Research presented at a meeting of the American Academy of Neurology finds that a real-time text messaging-based paging system reduced the time between emergency department admission and treatment for patients experiencing acute ischemic stroke. MedPage Today.
During a congressional hearing Thursday, an FDA official said the agency will issue final guidance on regulation of mobile health applications by Oct. 1. Meanwhile, FDA said that smartphones and tablets will not be subject to a medical device tax. Yesterday's hearing was the third in a three-day series of meetings on mobile health regulation. Modern Healthcare et al.

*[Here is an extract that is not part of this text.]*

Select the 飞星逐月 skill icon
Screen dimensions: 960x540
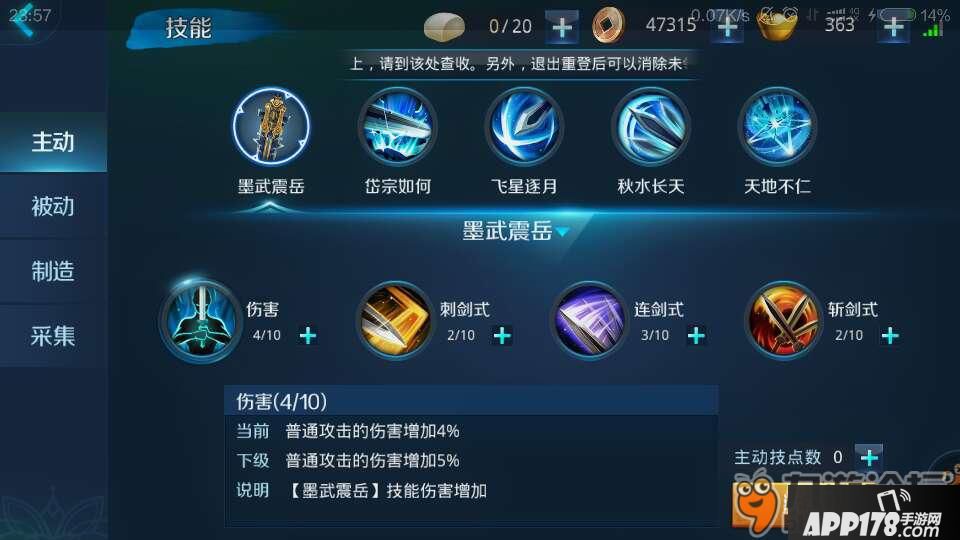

During a congressional hearing yesterday, experts expressed concern that FDA regulation of mobile health applications could stifle industry innovation. Meanwhile, debate continued about whether such apps would be subject to a medical device tax. Yesterday's hearing was the second in a three-day series of meetings on mobile health regulation. Clinical Innovation & Technology et al.
A new national study will use smartphones, digital sensors and other devices to gather real-time data that could help researchers identify new strategies to prevent and manage heart disease. Researchers hope to recruit up to one million patients for the study. Wall Street Journal.
During a congressional hearing yesterday, experts urged FDA to quickly issue final guidance on how the agency will regulate mobile health applications and expressed concern about whether health apps would be subject to a medical device excise tax. Yesterday's hearing was the first in a three-day series of meetings on mobile health regulation. Clinical Innovation & Technology et al.
An mHealth Alliance report finds that a lack of standards and interoperability is hindering the use of mobile health technology in low- and middle-income countries. The report recommends strategies to incentivize interoperability. FierceMobileHealthcare, mHealth Alliance report.
A research2guidance report predicts that the global market for mobile health tools will reach $26 billion by 2017. The report states that most of the revenue will come from mobile health products and services, not application downloads. MobiHealthNews, FierceMobileHealthcare.
According to New York Times columnist Tina Rosenberg, the success of mobile health projects should be measured by health outcomes and not by how well the technology works. She writes that "technology is the easy part" in running mobile health initiatives. New York Times' "Opinionator."
Next week, the House Energy and Commerce Committee plans to hold three days of hearings to examine how FDA should regulate medical applications used on tablet computers, smartphones and other mobile devices. House lawmakers say they want to determine how the regulation of medical apps could affect patients, health care providers and app developers. Washington Post's "Post Tech."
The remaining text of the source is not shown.